INSTRUCTIONS TO FOLLOW. Please count every line of the following material that holds "arrow" and give the total alone.
========================================
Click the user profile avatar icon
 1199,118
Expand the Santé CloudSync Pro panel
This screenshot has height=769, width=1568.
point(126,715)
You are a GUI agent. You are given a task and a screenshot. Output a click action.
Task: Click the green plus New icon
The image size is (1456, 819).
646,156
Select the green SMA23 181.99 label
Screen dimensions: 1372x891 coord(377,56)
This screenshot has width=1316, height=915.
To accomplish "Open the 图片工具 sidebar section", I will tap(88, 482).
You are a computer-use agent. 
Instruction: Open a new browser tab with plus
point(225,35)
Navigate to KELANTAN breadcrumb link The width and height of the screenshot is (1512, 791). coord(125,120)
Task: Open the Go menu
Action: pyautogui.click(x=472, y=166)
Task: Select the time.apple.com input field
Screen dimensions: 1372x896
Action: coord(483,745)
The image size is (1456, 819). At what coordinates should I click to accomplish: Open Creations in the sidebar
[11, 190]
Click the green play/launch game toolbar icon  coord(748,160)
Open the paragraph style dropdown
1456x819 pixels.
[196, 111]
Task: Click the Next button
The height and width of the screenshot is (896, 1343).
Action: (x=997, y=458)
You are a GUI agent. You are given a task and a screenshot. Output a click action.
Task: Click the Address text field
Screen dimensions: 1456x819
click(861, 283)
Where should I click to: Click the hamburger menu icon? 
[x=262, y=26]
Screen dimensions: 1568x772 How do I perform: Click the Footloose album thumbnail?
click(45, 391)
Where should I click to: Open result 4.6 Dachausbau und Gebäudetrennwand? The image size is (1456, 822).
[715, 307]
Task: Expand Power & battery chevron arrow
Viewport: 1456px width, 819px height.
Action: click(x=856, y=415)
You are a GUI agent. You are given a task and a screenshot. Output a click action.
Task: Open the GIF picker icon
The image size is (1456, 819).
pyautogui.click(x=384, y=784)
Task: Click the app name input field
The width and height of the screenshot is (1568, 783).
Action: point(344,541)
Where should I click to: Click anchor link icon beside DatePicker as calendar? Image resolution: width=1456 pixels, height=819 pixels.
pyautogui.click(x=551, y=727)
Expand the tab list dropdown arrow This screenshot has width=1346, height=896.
========================================
WRITTEN ANSWER. 2